ReAct: Synergizing Reasoning and Acting in Language Models

一次資料 — この記事の根拠

論文の発表 2022-10-06この解説の公開 2026-08-273年11か月後

ReAct: Synergizing Reasoning and Acting in Language ModelsShunyu Yao, Jeffrey Zhao, Dian Yu ほか · 2022-10-06 · v3arXiv:2210.03629論文ページ·PDF
原文の要旨(Abstract)を読む

While large language models (LLMs) have demonstrated impressive capabilities across tasks in language understanding and interactive decision making, their abilities for reasoning (e.g. chain-of-thought prompting) and acting (e.g. action plan generation) have primarily been studied as separate topics. In this paper, we explore the use of LLMs to generate both reasoning traces and task-specific actions in an interleaved manner, allowing for greater synergy between the two: reasoning traces help the model induce, track, and update action plans as well as handle exceptions, while actions allow it to interface with external sources, such as knowledge bases or environments, to gather additional information. We apply our approach, named ReAct, to a diverse set of language and decision making tasks and demonstrate its effectiveness over state-of-the-art baselines, as well as improved human interpretability and trustworthiness over methods without reasoning or acting components. Concretely, on question answering (HotpotQA) and fact verification (Fever), ReAct overcomes issues of hallucination and error propagation prevalent in chain-of-thought reasoning by interacting with a simple Wikipedia API, and generates human-like task-solving trajectories that are more interpretable than baselines without reasoning traces. On two interactive decision making benchmarks (ALFWorld and WebShop), ReAct outperforms imitation and reinforcement learning methods by an absolute success rate of 34% and 10% respectively, while being prompted with only one or two in-context examples. Project site with code: https://react-lm.github.io


電話越しの助手

とても物知りだが、目の前にいない助手に電話で仕事を頼む場面を想像してください。助手には手も足もなく、あなたの声しか届きません。だから助手は「そのフォルダに何が入っているか読み上げてください」と頼み、あなたが読み上げ、それを聞いた助手が次の指示を出します。この往復を何度か繰り返して、ようやく仕事が片づく。

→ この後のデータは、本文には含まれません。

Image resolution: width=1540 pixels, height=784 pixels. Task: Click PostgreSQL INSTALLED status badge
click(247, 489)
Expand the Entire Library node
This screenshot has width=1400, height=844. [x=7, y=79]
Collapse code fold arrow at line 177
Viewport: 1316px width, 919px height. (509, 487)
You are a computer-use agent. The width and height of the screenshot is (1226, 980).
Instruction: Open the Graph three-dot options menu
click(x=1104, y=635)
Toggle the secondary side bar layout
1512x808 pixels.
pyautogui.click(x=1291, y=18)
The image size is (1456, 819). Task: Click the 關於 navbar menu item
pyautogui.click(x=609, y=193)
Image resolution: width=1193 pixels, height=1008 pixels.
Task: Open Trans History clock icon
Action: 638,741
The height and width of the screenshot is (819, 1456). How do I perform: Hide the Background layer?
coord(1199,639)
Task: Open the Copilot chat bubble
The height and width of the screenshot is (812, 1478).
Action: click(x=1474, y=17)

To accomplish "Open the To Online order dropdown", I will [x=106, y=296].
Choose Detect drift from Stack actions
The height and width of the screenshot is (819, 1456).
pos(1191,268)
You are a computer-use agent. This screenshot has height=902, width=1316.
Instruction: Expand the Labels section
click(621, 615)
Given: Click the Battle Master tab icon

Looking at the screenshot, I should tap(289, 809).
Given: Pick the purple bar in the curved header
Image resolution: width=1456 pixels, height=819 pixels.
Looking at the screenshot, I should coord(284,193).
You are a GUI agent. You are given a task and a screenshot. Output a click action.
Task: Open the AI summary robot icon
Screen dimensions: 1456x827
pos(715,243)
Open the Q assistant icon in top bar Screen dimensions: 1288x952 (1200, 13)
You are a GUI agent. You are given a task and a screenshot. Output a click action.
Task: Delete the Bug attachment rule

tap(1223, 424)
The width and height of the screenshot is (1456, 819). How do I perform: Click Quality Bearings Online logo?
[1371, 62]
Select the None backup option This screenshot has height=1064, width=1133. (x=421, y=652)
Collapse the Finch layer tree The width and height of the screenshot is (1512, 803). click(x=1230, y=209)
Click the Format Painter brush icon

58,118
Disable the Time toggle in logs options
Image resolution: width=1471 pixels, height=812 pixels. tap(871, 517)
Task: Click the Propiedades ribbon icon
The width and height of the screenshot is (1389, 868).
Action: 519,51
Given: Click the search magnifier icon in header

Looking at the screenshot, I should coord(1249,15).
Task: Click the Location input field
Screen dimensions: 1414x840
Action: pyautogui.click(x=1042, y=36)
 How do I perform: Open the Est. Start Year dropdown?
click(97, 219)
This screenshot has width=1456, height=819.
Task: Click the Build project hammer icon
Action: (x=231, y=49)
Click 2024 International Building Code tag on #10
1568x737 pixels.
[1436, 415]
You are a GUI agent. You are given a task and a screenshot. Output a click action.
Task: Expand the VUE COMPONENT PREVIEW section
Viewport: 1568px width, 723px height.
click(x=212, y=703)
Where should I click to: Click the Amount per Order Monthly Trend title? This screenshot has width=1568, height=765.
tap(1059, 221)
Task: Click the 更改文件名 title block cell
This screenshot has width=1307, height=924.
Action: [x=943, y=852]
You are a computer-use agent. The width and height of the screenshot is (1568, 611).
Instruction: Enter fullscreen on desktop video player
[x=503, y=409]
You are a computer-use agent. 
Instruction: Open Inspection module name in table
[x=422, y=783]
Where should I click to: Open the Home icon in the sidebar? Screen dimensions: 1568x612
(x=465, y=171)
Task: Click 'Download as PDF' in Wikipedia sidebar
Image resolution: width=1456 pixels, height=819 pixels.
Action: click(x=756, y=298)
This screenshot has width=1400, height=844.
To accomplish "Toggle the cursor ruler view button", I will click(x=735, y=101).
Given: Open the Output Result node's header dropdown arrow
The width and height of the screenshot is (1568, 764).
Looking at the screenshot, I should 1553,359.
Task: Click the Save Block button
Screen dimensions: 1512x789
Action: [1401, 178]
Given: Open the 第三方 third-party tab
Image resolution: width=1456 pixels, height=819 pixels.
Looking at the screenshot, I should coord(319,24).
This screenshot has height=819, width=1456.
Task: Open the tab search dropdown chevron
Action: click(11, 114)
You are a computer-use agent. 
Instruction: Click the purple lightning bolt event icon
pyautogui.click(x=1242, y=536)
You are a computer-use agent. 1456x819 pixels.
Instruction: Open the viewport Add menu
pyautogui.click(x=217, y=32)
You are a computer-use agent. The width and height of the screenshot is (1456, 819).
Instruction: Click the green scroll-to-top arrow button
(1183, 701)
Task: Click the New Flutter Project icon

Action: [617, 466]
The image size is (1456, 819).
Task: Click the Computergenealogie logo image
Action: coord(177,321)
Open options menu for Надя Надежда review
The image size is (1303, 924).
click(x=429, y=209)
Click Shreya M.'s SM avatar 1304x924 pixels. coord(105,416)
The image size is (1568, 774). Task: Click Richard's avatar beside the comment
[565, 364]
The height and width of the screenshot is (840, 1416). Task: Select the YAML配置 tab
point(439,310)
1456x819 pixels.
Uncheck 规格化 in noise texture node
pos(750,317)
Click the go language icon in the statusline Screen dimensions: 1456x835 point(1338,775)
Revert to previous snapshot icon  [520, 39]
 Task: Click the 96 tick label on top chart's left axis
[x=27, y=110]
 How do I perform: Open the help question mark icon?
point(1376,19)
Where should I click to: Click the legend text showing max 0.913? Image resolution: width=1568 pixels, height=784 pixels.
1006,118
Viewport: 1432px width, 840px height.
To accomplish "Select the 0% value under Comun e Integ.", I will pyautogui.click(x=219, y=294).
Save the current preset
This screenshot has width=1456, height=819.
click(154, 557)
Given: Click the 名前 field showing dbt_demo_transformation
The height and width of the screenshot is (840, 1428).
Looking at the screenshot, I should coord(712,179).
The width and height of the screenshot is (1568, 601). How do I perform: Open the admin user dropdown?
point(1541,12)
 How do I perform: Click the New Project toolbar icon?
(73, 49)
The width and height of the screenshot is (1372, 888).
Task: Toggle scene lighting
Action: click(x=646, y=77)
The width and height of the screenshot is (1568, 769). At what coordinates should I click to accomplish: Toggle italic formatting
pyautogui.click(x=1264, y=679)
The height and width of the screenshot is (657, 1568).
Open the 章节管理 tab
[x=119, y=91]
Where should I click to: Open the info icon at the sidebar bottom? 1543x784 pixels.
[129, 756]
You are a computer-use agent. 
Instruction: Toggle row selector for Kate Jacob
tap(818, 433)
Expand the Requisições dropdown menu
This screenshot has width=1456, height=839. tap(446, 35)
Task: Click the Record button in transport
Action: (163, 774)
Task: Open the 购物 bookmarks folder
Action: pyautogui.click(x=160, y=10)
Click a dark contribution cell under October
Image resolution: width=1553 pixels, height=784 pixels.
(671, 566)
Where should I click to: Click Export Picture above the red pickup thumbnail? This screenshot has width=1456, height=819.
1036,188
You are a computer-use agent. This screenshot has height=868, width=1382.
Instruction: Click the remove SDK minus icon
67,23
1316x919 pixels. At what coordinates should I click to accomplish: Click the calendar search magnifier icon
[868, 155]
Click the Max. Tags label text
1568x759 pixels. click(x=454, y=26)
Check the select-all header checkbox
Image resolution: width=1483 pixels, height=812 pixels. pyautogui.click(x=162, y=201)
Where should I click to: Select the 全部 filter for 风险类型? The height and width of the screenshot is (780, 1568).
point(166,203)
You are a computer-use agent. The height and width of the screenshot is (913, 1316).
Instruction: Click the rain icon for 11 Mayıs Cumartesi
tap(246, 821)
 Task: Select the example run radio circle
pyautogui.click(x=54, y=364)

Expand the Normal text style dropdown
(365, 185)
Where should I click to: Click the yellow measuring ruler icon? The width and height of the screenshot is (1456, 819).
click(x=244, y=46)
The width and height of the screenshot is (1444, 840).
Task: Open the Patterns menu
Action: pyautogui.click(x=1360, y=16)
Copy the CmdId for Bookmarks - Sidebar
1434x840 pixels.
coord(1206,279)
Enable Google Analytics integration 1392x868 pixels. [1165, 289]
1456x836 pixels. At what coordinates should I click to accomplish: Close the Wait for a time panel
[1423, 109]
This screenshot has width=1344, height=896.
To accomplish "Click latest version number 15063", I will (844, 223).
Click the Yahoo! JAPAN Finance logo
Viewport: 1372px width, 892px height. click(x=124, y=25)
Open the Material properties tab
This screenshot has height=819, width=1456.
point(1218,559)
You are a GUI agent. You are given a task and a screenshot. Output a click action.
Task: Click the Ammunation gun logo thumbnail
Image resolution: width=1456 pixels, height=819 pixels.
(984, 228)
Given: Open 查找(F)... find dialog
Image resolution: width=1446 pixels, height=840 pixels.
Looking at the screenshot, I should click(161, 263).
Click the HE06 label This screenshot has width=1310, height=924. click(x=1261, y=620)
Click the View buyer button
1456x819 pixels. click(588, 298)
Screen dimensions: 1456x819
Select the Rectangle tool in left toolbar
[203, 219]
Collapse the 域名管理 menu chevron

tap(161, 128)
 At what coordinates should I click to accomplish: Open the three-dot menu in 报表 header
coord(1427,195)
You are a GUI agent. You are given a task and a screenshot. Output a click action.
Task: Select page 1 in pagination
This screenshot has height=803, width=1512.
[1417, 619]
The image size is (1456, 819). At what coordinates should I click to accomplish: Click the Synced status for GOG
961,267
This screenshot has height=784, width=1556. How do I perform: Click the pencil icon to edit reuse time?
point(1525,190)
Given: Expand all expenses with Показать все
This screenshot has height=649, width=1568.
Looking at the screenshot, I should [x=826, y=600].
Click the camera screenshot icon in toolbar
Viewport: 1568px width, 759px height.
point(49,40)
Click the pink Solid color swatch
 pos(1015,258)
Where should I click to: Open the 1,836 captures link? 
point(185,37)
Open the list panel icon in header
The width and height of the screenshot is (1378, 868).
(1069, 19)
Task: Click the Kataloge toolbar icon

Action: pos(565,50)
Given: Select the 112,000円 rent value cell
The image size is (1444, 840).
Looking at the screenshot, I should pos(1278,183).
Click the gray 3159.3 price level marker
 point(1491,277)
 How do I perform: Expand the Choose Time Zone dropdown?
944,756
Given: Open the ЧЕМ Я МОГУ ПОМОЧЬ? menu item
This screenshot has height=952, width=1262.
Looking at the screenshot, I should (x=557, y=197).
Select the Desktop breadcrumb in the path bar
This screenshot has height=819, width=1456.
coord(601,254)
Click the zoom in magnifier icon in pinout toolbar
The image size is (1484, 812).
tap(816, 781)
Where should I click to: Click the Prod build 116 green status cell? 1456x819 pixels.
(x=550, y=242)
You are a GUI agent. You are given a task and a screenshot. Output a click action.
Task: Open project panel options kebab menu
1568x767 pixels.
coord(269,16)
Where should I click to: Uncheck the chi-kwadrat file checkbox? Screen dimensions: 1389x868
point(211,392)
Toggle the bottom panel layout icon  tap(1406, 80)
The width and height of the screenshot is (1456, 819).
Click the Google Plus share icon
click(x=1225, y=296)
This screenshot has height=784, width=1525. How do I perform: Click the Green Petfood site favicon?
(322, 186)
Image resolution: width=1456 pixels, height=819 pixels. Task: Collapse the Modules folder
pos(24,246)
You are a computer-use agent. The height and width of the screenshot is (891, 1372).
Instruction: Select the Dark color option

いま「AIエージェント」と呼ばれているものの正体は、これです。言語モデルは文字列を受け取って文字列を返す関数でしかなく、ファイルを開くこともメールを送ることもできません。手を動かすのは常に外側のプログラムです。エージェントフレームワークの中心的な価値は、この電話の往復を自動化する十数行のループにすぎません。

この記事ではそのループをフレームワークなしで組みます。ゴールは動くコードを手に入れることではなく、どの行を消すと何が壊れるかを説明できるようになることです。

正体は while 文

先に結論を出します。エージェントの中核はこれだけです。

messages = [{"role": "user", "content": task}]
while True:
    reply = model(messages, tools=TOOLS)     # 1. 考えさせる
    messages.append(assistant_turn(reply))   # 2. 発言を履歴に積む
    calls = tool_calls_in(reply)
    if not calls:                            # 3. 道具を使わなかった = 終わり
        return text_of(reply)
    results = [run(c) for c in calls]        # 4. こちらが手を動かす
    messages.append(user_turn(results))      # 5. 結果を履歴に積む

「エージェント」という言葉の魔法は、ここで一度解けておいたほうがいい。モデルは意志を持って動き続けているのではありません。毎回まっさらな状態で会話履歴を頭から読み直し、次の1手だけを出力して終わっています。 連続性を持つのは messages 配列のほうで、モデル側に前回の記憶は残りません。

この非対称性が、あとの設計判断のほとんどを決めます。履歴が唯一の記憶だから、書かなかったことはモデルにとって存在せず、ステップを重ねるほど毎回の入力が膨らみ、失敗の原因も書いてやらないと同じ失敗を繰り返します。

部品は4つだけです。道具の一覧表モデル呼び出しディスパッチャ(道具の名前を実際の関数に結びつける対応表)、そして停止条件

道具をどう説明するか

モデルに道具を渡すというのは、実質的には関数のシグネチャをJSONで書いて渡すことです。

{
  "name": "read_file",
  "description": "リポジトリ内のテキストファイルを1つ読む。パスはリポジトリルートからの相対。バイナリには使えない。存在を確認したいだけなら list_dir を使うこと。",
  "input_schema": {
    "type": "object",
    "properties": {
      "path": { "type": "string", "description": "例: src/main.py" }
    },
    "required": ["path"]
  }
}

ここで初学者がほぼ必ず一度はやる失敗があります。description を人間向けに書いてしまうことです。この文章の読者は同僚ではなくモデルです。気の利いた要約より、「使ってはいけない場面」「引数の書式の実例」「失敗したときに何が返るか」を書いたほうが効きます。説明文を1行足しただけで挙動が変わることは珍しくありません。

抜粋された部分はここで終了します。